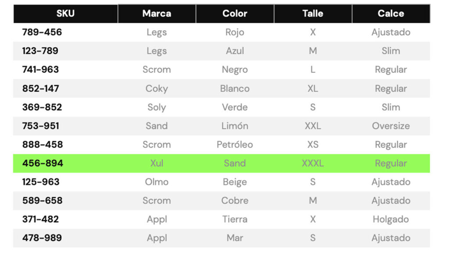Image resolution: width=449 pixels, height=253 pixels.
Task: Click the Coky brand cell
Action: click(x=157, y=88)
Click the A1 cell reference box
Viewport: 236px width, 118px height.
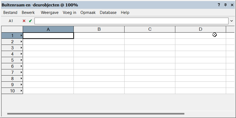click(x=11, y=21)
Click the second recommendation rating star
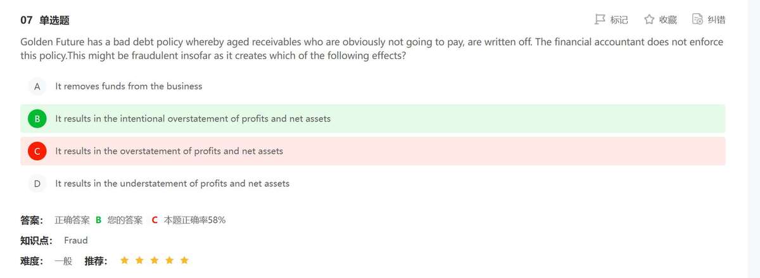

|---|

▶ _What the exercise asks_
Starting at the line that contains "Viewport: 236px width, 118px height.", transcribe each line through the last one of the entries above, exactly and without pictures.

▶ _Response_
Viewport: 236px width, 118px height.
click(x=11, y=21)
Click the second recommendation rating star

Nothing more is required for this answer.